Nuseed Australia, which developed the GM canola in partnership with the GRDC and CSIRO, is seeking to commercially release it across Australia (excluding SA and Tasmania where bans are in place for marketing purposes) for use in both the food and feed chains.

Australia’s food regulator, Food Standards Australia New Zealand, is assessing Nuseed’s application to approve food derived from this GM canola and has completed a safety assessment.

The draft report concluded that food derived from the GM canola would be as safe as food derived from other commercial canola varieties.
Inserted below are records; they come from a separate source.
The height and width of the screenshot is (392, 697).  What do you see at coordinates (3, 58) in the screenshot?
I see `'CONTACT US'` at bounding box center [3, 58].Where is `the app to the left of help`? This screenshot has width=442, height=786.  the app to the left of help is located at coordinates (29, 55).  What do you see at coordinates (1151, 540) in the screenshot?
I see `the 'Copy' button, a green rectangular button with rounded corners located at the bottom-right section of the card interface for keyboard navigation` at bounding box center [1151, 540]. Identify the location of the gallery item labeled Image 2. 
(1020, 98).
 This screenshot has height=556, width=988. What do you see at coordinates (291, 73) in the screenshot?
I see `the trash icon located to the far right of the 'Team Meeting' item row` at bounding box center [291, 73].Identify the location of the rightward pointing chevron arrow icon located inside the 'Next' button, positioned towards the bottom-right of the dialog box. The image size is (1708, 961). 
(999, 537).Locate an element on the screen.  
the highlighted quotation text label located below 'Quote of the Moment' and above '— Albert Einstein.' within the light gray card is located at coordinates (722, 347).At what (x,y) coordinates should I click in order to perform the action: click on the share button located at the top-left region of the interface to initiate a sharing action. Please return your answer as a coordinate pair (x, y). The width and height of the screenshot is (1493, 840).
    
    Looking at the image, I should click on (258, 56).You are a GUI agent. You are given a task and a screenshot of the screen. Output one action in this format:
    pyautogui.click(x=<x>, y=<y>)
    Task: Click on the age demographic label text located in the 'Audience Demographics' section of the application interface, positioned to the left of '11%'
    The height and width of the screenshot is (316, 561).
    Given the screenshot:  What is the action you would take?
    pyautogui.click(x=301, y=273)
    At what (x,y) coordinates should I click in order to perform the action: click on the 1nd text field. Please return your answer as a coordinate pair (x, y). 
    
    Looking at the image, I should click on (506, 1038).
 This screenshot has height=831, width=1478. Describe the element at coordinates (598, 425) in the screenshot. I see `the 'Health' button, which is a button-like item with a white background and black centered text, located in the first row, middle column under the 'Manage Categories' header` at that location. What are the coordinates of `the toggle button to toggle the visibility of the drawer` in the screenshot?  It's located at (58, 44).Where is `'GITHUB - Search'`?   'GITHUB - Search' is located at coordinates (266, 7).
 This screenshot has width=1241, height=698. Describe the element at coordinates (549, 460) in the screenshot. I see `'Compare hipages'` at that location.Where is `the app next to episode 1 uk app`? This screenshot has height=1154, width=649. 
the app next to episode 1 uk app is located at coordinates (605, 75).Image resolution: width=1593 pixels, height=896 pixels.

A GM safflower modified for high oleic acid composition in the seed, for use in industry as a replacement for petroleum-based precursors in the manufacture of plastics, lubricants and cosmetics, may also soon be available commercially. GO Resources Pty Ltd has applied for a commercial licence from the Gene Technology Regulator.

Field trial licence applications for buffalo grass modified for herbicide tolerance and dwarf phenotype, developed by RMIT, and perennial ryegrass genetically modified for fructan biosynthesis by Victoria’s Department of Economic Development, Jobs, Transport and Resources are also in the pipeline.